I have a thinkpad which had malware that I am assuming was cleaned.
The PC has Avast Internet Security, and SuperAntispyware (both paid) running when windows starts.
It also has MalwareBytes Antimalware (paid) running daily scans but not real time.
All of these are now clean.
I have not run another root kit detector, altho MBAM's was enabled.
I downloaded from this site AdwCleaner and it found and cleaned things.
I downloaded from this site Junkware Removal Tool (JRT) and it did not find anything but crashed in the middle.
It just stopped, no error message, no log, no .txt file. The final message in the cmd window was "Checking registry" which had been there for 2-5 minutes. Watching in process explorer, it was forking reg.exe and GREP.DAT processes repeatedly. And a pair of those was the last thing it forked.
I suspect this PC has damage from malware.

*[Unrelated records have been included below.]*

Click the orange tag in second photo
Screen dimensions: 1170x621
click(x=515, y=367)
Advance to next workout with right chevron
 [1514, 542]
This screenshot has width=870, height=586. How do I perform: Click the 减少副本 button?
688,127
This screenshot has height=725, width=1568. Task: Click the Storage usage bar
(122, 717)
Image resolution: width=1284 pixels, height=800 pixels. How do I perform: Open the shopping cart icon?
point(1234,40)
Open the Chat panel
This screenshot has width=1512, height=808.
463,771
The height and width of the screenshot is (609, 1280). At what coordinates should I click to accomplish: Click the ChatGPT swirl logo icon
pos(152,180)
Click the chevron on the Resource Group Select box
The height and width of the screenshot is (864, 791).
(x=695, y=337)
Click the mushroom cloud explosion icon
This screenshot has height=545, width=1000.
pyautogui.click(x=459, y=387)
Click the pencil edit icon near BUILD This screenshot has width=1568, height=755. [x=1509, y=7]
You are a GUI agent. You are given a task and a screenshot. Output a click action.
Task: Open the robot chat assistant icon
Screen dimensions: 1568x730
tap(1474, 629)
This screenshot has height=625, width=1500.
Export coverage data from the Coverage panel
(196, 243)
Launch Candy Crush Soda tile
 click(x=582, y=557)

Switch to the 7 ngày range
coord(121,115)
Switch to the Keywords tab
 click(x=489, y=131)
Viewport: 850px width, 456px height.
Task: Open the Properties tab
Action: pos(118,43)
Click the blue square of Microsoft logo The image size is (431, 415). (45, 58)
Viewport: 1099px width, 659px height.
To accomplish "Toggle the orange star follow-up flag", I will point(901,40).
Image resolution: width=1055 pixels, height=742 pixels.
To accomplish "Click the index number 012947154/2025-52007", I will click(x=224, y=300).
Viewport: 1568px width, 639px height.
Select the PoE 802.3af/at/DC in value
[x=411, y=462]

HKEY_CURRENT_USER\Software\Microsoft\Windows\CurrentVersion\Explorer\User Shell Folders
This meant that, eg, the %AppData% environment variable had no value and programs were creating %AppData% folders in their current working directories all over the file system.
I fixed that, and things improved.
But there might still be other damage.
But the only symptom now is JRT cashing.
Thanks for your attention!
EDIT: Oh yeah, one more thing:
The username contains the '&' (ampersand) character, say, "alice&bob". So in cmd echo %userprofile% eg results in two commands, delimited by the ampersand, and the error "bob is not recognized as a internal or external command..."
Edited by MM_john, 13 October 2015 - 01:45 AM.